Update the records below by replacing every "computer-use agent" with "desktop automation agent" and leaving everything else unchanged.

Data listing –
|---|

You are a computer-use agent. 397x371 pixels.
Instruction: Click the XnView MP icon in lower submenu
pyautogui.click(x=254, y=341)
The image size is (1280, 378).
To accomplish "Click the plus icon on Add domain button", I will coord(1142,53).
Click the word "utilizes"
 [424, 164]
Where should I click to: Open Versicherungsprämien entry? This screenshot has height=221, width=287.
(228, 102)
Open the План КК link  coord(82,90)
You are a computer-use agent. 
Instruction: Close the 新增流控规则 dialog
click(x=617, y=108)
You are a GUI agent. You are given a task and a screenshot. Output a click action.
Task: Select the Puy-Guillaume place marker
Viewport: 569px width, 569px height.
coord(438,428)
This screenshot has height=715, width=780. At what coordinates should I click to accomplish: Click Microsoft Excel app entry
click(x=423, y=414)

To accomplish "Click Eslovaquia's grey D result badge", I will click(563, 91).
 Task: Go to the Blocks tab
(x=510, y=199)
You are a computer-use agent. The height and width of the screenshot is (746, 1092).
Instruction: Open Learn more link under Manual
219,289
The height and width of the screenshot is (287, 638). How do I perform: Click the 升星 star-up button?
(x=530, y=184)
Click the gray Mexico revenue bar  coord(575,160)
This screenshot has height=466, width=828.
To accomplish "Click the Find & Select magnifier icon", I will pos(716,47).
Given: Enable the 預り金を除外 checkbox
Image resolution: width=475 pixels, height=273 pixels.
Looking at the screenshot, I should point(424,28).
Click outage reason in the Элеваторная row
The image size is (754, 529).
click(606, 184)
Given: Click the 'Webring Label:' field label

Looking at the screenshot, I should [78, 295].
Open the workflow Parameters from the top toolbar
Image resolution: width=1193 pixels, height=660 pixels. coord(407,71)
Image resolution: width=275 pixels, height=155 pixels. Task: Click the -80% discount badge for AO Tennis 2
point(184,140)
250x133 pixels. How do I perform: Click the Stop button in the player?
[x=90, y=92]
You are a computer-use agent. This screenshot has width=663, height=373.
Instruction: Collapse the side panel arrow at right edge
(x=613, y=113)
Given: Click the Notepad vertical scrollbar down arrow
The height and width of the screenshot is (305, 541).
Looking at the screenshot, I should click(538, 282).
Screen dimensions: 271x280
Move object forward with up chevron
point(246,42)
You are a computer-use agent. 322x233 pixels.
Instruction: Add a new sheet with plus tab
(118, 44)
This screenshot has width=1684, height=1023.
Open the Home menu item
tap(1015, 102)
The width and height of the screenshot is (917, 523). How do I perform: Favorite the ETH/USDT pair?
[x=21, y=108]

|---|

Expected answer –
You are a desktop automation agent. 397x371 pixels.
Instruction: Click the XnView MP icon in lower submenu
pyautogui.click(x=254, y=341)
The image size is (1280, 378).
To accomplish "Click the plus icon on Add domain button", I will coord(1142,53).
Click the word "utilizes"
 [424, 164]
Where should I click to: Open Versicherungsprämien entry? This screenshot has height=221, width=287.
(228, 102)
Open the План КК link  coord(82,90)
You are a desktop automation agent. 
Instruction: Close the 新增流控规则 dialog
click(x=617, y=108)
You are a GUI agent. You are given a task and a screenshot. Output a click action.
Task: Select the Puy-Guillaume place marker
Viewport: 569px width, 569px height.
coord(438,428)
This screenshot has height=715, width=780. At what coordinates should I click to accomplish: Click Microsoft Excel app entry
click(x=423, y=414)

To accomplish "Click Eslovaquia's grey D result badge", I will click(563, 91).
 Task: Go to the Blocks tab
(x=510, y=199)
You are a desktop automation agent. The height and width of the screenshot is (746, 1092).
Instruction: Open Learn more link under Manual
219,289
The height and width of the screenshot is (287, 638). How do I perform: Click the 升星 star-up button?
(x=530, y=184)
Click the gray Mexico revenue bar  coord(575,160)
This screenshot has height=466, width=828.
To accomplish "Click the Find & Select magnifier icon", I will pos(716,47).
Given: Enable the 預り金を除外 checkbox
Image resolution: width=475 pixels, height=273 pixels.
Looking at the screenshot, I should point(424,28).
Click outage reason in the Элеваторная row
The image size is (754, 529).
click(606, 184)
Given: Click the 'Webring Label:' field label

Looking at the screenshot, I should [78, 295].
Open the workflow Parameters from the top toolbar
Image resolution: width=1193 pixels, height=660 pixels. coord(407,71)
Image resolution: width=275 pixels, height=155 pixels. Task: Click the -80% discount badge for AO Tennis 2
point(184,140)
250x133 pixels. How do I perform: Click the Stop button in the player?
[x=90, y=92]
You are a desktop automation agent. This screenshot has width=663, height=373.
Instruction: Collapse the side panel arrow at right edge
(x=613, y=113)
Given: Click the Notepad vertical scrollbar down arrow
The height and width of the screenshot is (305, 541).
Looking at the screenshot, I should click(538, 282).
Screen dimensions: 271x280
Move object forward with up chevron
point(246,42)
You are a desktop automation agent. 322x233 pixels.
Instruction: Add a new sheet with plus tab
(118, 44)
This screenshot has width=1684, height=1023.
Open the Home menu item
tap(1015, 102)
The width and height of the screenshot is (917, 523). How do I perform: Favorite the ETH/USDT pair?
[x=21, y=108]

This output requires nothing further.